Upon these allegations, complainant prayed for a writ of injunction restraining defendants from interfering with complainant’s entry upon the land and enjoining defendants, other than Clarke, from excavating or digging upon the land for the purpose of taking petroleum oil from the wells thereon or from marketing or disposing of the oil, until the further order and decree of the court in the premises, and that, upon final hearing, the injunction should be made perpetual by an order and decree of the court.
It was also prayed that complainant might have the judgment of the court that the full and complete equitable title to an undivided three-quarters interest in the property is vested in the complainant, and an undivided one-quarter interest in Clarke, and that the adverse claims of defendants thereto should be decreed to be wholly without right and unfounded, and that complainant have judgment for the possession of the land, and that a receiver should be appointed to take possession of the land and to preserve the same and the product thereof on the premises until the further order of the court, but not to operate the wells thereon except to the extent necessary, if at all, to preserve the same from deterioration in value, nor to market or remove any oil therefrom.
Upon the filing of this bill, the court granted an order to show cause why the complainant should not have a preliminary injunction as asked for in the bill. The defendants appeared and interposed a demurrer to the bill, and, upon the hearing of the order to show cause, they presented a large number of affidavits which in substance averred that the complainant was guilty of fraud and bad faith in locating the claim, and that such location was a fraud upon the statute under which it was assumed to be made. Affidavits in reply were filed by the complainant.

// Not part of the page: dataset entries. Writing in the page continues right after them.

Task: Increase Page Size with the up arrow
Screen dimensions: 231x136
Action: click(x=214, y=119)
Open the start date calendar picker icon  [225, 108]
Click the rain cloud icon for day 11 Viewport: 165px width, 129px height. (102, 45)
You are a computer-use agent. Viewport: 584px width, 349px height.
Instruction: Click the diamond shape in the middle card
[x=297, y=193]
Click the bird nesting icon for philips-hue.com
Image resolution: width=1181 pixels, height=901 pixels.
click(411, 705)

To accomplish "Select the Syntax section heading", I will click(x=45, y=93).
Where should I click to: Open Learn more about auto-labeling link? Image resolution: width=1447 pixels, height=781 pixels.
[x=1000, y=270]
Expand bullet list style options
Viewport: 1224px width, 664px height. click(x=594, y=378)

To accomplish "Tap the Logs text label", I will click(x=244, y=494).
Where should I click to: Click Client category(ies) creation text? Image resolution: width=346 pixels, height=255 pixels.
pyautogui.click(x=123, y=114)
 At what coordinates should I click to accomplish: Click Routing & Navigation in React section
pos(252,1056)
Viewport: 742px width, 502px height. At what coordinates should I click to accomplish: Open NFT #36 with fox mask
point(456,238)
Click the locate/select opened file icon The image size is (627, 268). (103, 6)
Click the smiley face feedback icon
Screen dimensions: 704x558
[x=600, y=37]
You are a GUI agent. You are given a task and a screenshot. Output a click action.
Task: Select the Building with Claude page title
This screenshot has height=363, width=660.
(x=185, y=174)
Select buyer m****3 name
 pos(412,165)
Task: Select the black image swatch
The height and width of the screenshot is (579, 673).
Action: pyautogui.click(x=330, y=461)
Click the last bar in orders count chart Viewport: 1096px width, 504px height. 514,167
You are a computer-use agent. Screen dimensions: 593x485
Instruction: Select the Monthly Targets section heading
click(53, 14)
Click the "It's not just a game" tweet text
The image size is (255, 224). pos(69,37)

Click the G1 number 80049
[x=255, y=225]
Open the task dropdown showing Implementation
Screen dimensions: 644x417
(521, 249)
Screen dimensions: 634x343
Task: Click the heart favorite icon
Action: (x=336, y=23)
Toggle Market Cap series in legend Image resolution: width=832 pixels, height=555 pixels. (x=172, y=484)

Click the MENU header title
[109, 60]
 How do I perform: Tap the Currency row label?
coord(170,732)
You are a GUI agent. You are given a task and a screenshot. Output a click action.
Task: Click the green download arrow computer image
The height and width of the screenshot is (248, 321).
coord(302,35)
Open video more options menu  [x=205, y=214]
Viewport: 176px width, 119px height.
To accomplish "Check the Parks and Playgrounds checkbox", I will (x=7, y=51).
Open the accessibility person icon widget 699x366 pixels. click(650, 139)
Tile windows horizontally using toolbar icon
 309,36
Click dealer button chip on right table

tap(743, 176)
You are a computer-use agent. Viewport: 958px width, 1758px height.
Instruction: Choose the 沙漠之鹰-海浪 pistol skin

The demurrer was argued at the same time as the argument was had upon the return of the order to show cause, and thereafter, on September 24, 1900, an order was made by the circuit court denying the application for a receiver and for an injunction, and a decree was also made sustaining the defendants’ demurrer and dismissing the bill with costs, and on September 26, 1900, such decree was entered dismissing the bill. 104 F. 20.
An appeal was taken from the decree sustaining the demurrer and dismissing the bill, but none from the order denying the application for a receiver and for an injunction. As the appeal to the circuit court of appeals was only from the decree overruling the demurrer and dismissing the complainant’s bill, that court confined its discussion to the facts alleged in the bill.